**Отрывок**
Работа в руках его горела. А поскольку дел у ответственного секретаря сначала «Комсомольского племени», а потом «Кировской правды» Бориса Александровича Поперёкова было «с три лешего», то он любил безлюдные утренние часы.
К одиннадцати утра он успевал смакетировать и отправить с курьерами в типографию три полосы. На столе сиротела первая, где все еще было писано вилами на воде. В неё планировались досылы, начиная с редакторской передовицы, которая, по словам Поперёкова, была ещё в чернильнице, кончая новостями дня, которым ещё предстояло свершиться.
Секретариат времён Поперёкова был притягательным местом, куда шли по делу и без дела.
Иной завотделом, робеющий сказать откровенно литсотруднику, что тот написал тягомотину, отсылал его к Поперу (так называли журналисты отв. секретаря). Пробежав глазами написанный «с корову») материал и поняв, что в нём больше слов, чем сути, Попер выдавал свой любимый афоризм: «Газета – не резина, сказала Крычкова Зина».
Зинаида Васильевна Крычкова была секретарём многих редакторов и, наверное, имела смутное представление о вместимости полос, но для рифмы её имя было как нельзя кстати и звучало убедительно. У «коровы» убиралось всё лишнее, и она превращалась в «козу» или даже в «кролика».
Заходил высоченный, с коломенскую версту, фотограф Леонид Александрович Шишкин и, нависнув над Попером, начинал метать на стол бурыми от проявителя пальцами свои сделанные с пылу с жару «шедевры».
– Это берём, это отдай на память тёще, этим пусть жена любуется. За это я тебя поздравляю, – и Попер пожимал фотографу руку. – Ну а где текстовка?
Создание текстовок для Леонида Александровича, как и для многих фотографов того времени, пришедших в газету от станка, было довольно мучительным процессом.
– Фотограф, он, как собака, всё понимает, а сказать ничего не может, – объяснял Попер.
Заходили уважаемые гости: фотомастер Алексей Михайлович Перевощиков, писатель Лев Михайлович Лубнин. В узком кабинетике становилось тесно, как в купе переполненного поезда, а народ всё прибывал и прибывал. Ещё бы! Послушать двух Михалычей нечасто удаётся.
– Друзья, нельзя ли для прогулок подальше выбрать переулок, – привлекал Попер себе на помощь Грибоедова.
На какое-то время в кабинете становилось посвободнее. Однако взрывы хохота над поперёковским шутками и подначками, рассказами Михалычей снова привлекали народ.
Попер, пользуясь присутствием гостей, пересказывал легенду о том, как лётчик Катушев на редакционном самолёте, подаренном маршалом Вершининым, вёз из Малмыжа Перевощикова и Васенёва и как они пускали «парашютики» в низлежащие районы.
Легенд было немало. Зашёл как-то к Поперу работающий в штате редакции писатель с весьма помятым лицом.
– Я ничего вчера не сотворил? – опасливо спросил он.
– Ты ещё говоришь «ничего не сотворил», махая над гранками строкомером, будто приказчик аршином, передразнил писателя Попер. – Да ты вчера редактора послал далеко, куда-то ниже поясницы, и завхозу в ухо заехал. Он в суд собирается подавать.

**Строки**
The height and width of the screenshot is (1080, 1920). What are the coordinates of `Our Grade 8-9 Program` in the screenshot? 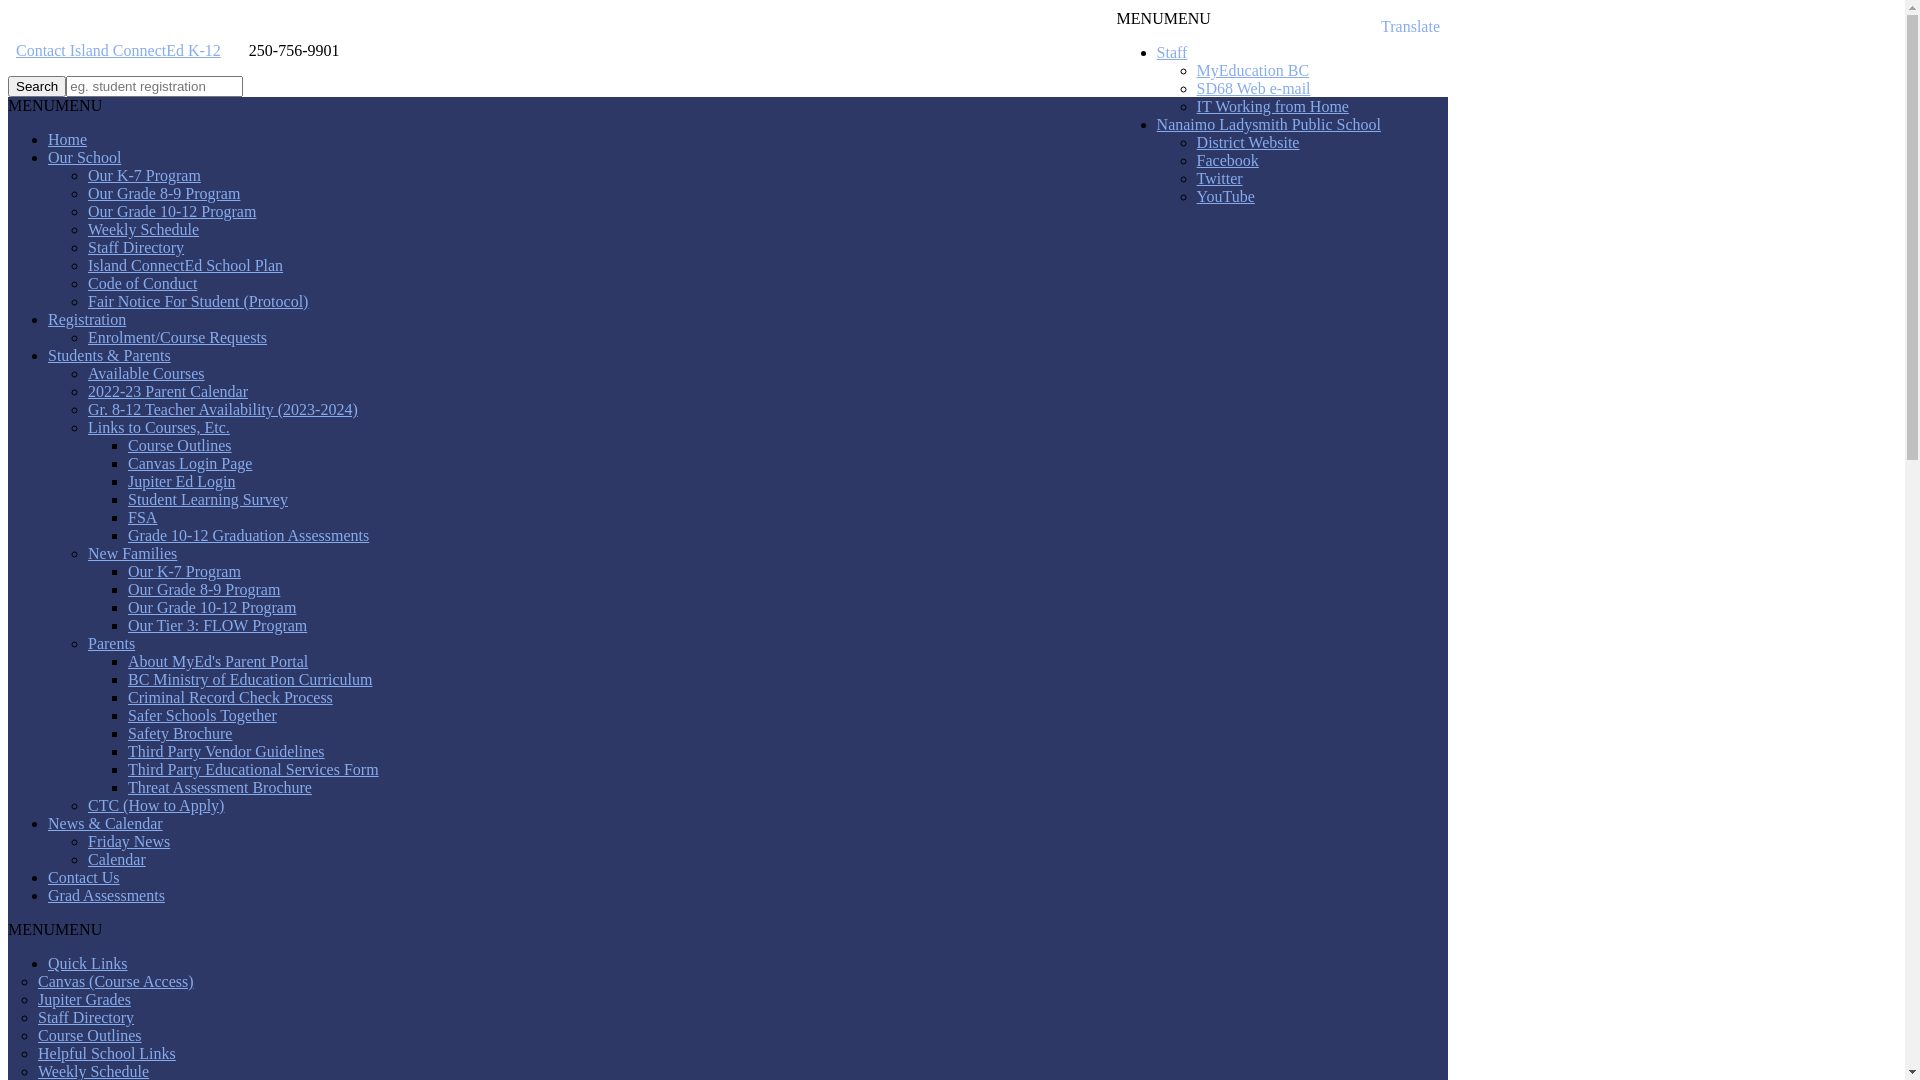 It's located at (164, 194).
* * *
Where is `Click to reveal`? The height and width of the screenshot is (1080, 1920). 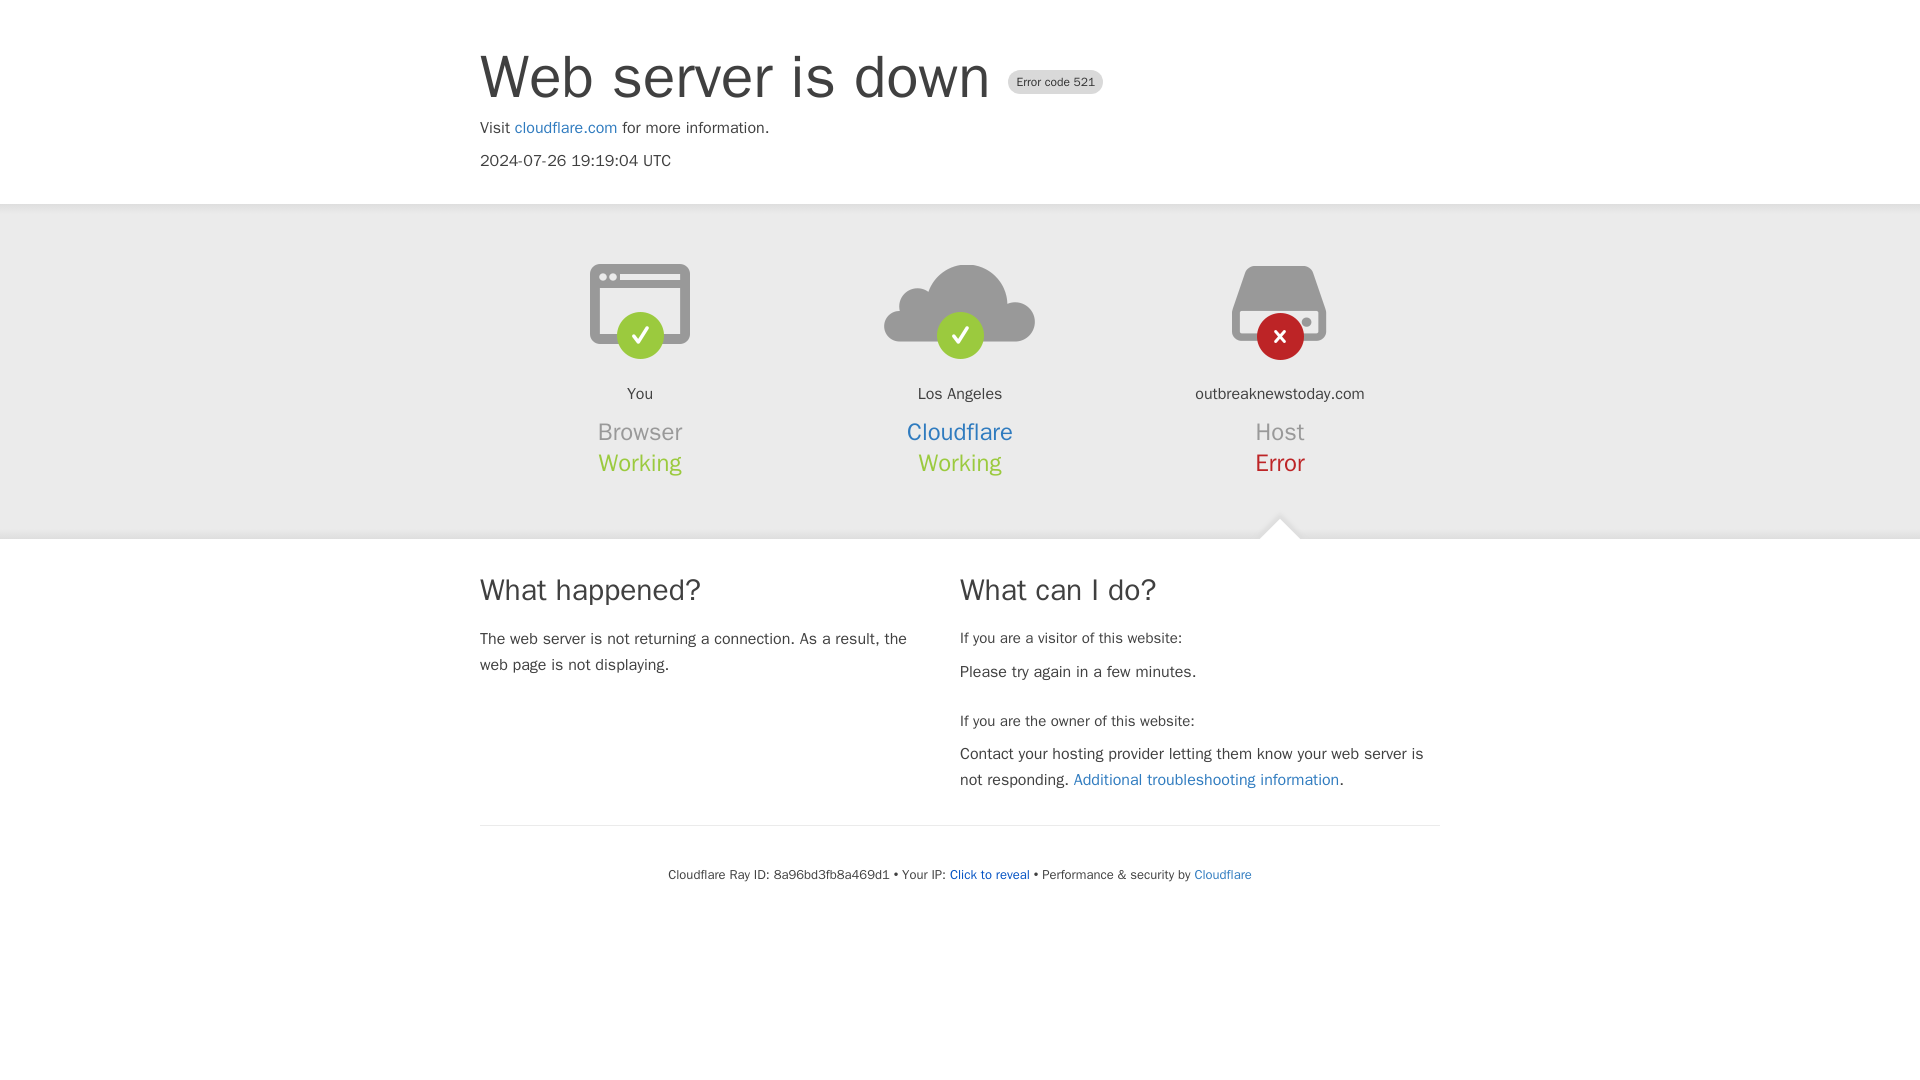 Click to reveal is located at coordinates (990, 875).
---
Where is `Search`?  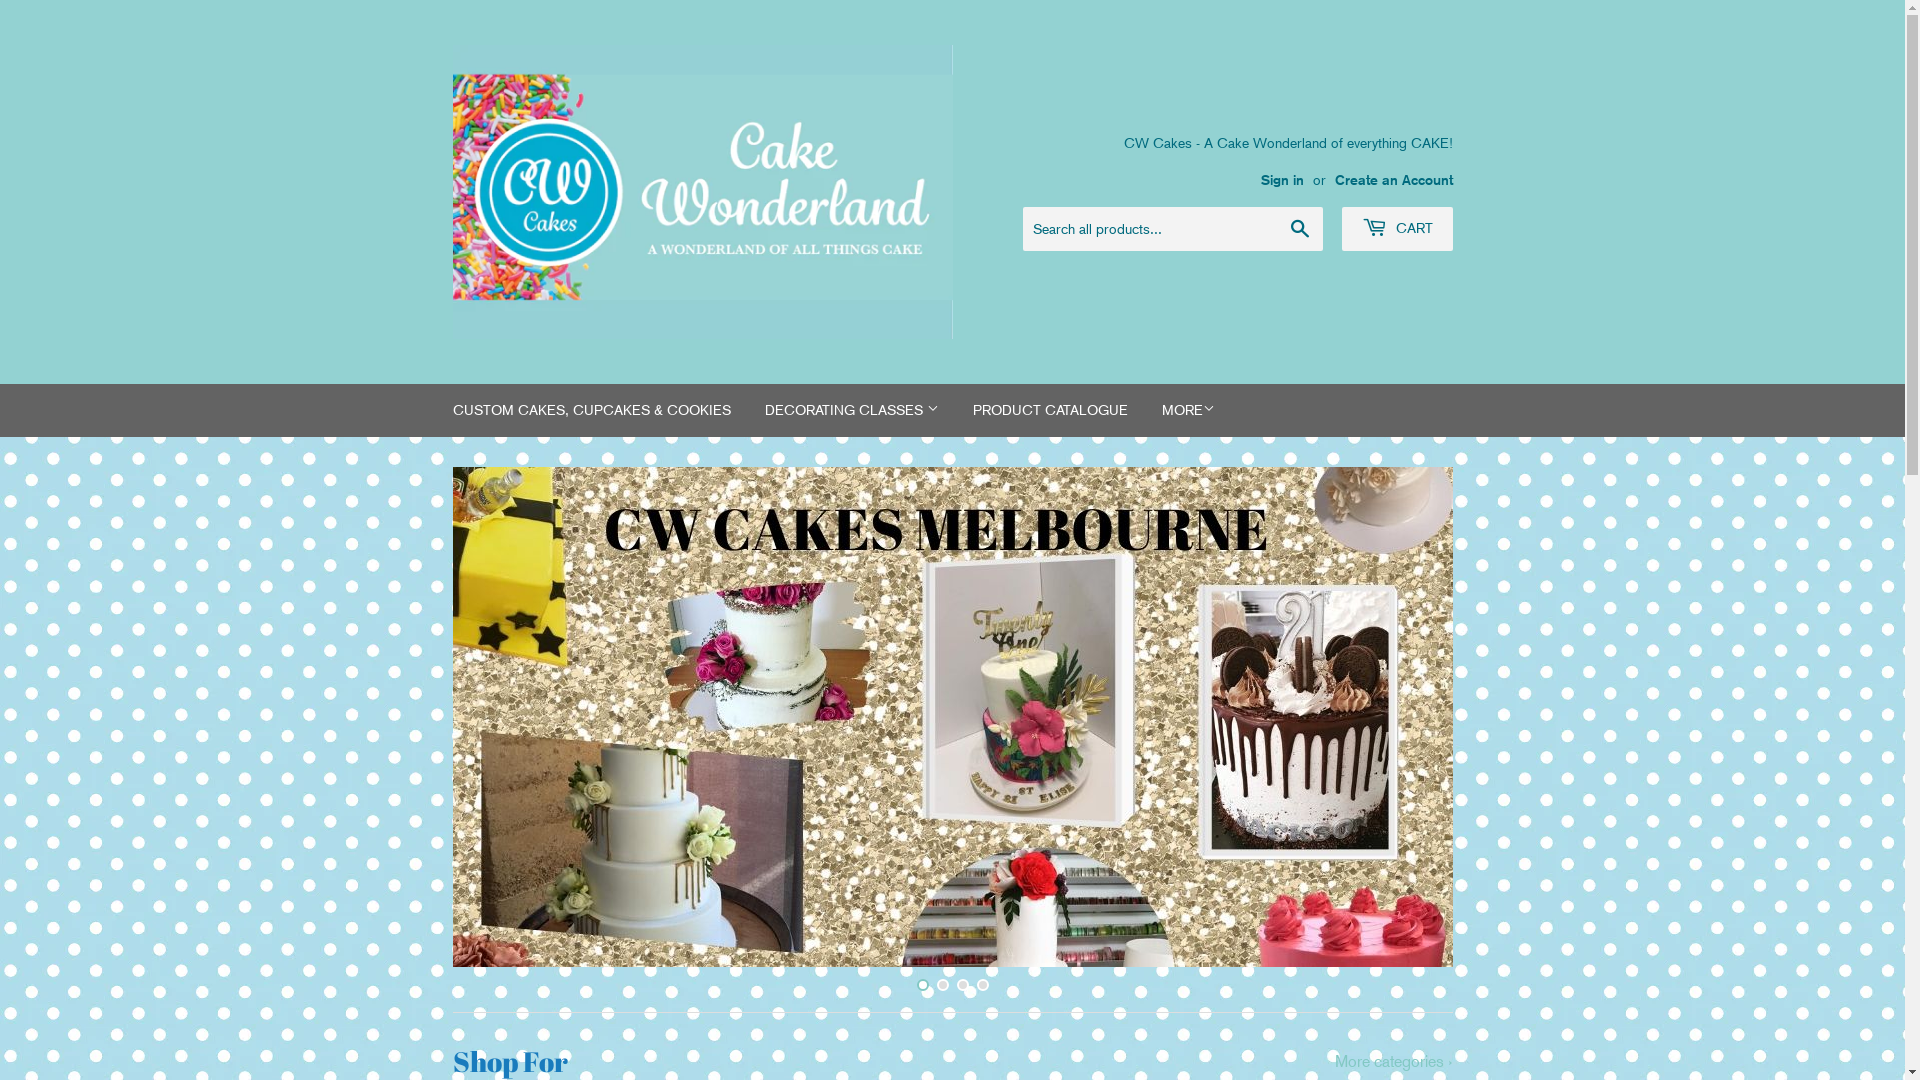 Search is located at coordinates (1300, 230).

**Цель задания**
Сколько полос, судя по отрывку, Поперёков успевал смакетировать и отправить в типографию к одиннадцати утра? Для ответа опирайтесь только на отрывок.

**Решение**
Три полосы.